======== Records provided ========

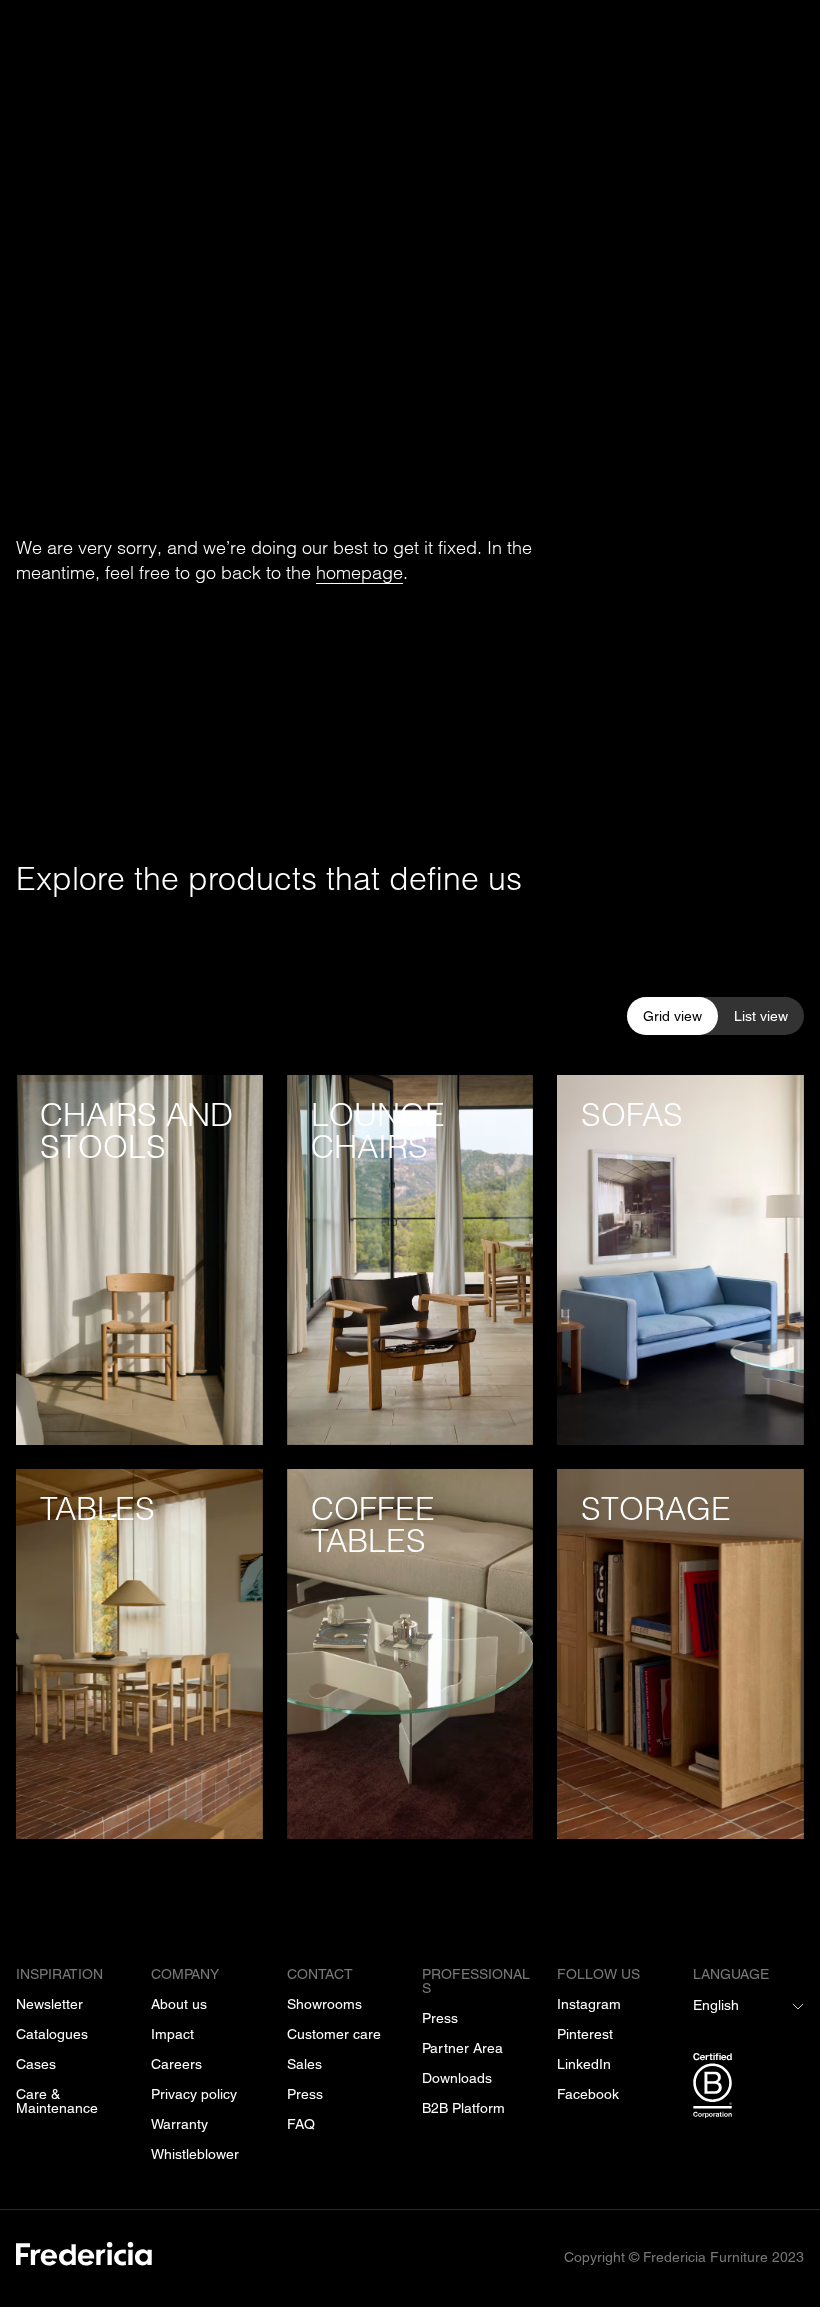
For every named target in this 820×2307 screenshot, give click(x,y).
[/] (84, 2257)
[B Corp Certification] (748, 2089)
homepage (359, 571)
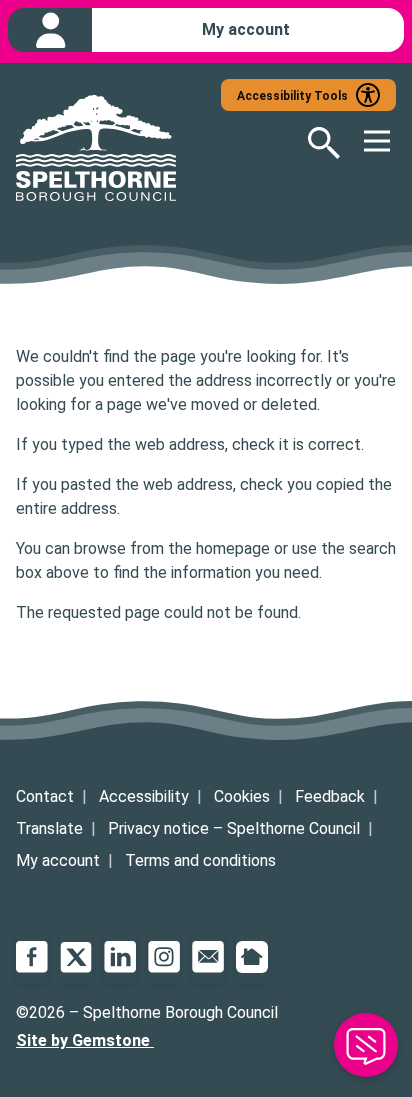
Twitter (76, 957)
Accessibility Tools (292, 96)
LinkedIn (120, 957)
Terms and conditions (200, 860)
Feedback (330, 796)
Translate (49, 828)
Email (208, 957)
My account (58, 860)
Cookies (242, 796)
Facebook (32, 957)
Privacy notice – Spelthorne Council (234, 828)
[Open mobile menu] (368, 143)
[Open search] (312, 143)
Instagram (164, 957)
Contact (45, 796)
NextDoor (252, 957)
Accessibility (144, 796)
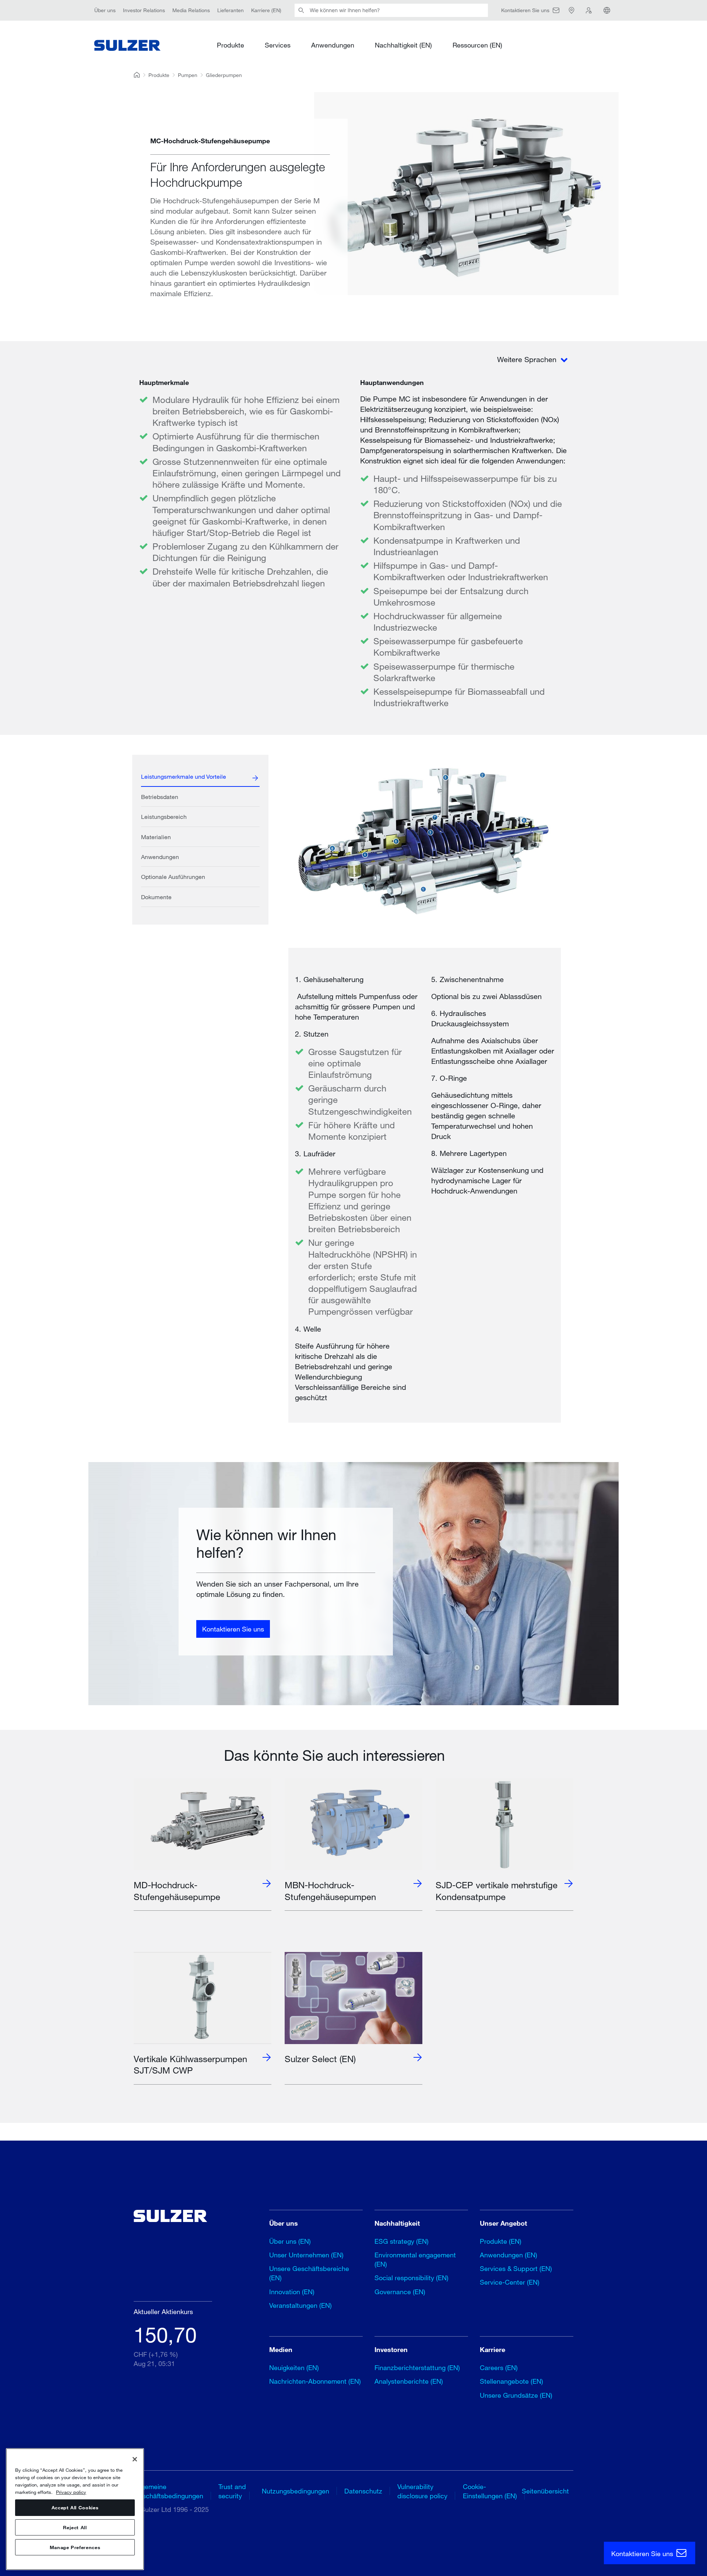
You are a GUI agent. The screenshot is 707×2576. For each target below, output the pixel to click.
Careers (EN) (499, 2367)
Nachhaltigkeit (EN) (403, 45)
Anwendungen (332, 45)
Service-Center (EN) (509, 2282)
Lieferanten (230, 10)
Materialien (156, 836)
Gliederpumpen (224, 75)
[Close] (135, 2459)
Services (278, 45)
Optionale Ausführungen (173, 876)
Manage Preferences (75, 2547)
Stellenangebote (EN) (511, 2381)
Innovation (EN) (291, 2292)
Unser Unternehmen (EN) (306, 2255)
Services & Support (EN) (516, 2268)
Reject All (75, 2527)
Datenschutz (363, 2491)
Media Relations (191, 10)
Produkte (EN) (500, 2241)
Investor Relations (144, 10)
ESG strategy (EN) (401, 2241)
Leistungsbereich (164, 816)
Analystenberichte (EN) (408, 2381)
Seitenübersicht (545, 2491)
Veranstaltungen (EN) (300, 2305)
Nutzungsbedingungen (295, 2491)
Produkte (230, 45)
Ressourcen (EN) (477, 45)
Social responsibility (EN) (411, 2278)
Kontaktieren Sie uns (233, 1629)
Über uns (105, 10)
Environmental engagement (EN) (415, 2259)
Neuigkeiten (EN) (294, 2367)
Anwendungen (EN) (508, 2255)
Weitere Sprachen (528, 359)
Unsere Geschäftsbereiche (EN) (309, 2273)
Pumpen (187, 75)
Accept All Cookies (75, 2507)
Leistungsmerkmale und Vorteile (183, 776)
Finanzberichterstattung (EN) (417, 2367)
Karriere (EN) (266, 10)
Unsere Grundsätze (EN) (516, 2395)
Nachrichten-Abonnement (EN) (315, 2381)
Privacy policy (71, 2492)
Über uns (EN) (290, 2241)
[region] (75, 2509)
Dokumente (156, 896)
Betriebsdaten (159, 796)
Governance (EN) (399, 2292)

========

Work to be completed:
Look through the material above for the word "Relations" and copy every line that has it.

Result of the task:
Media Relations (191, 10)
Investor Relations (144, 10)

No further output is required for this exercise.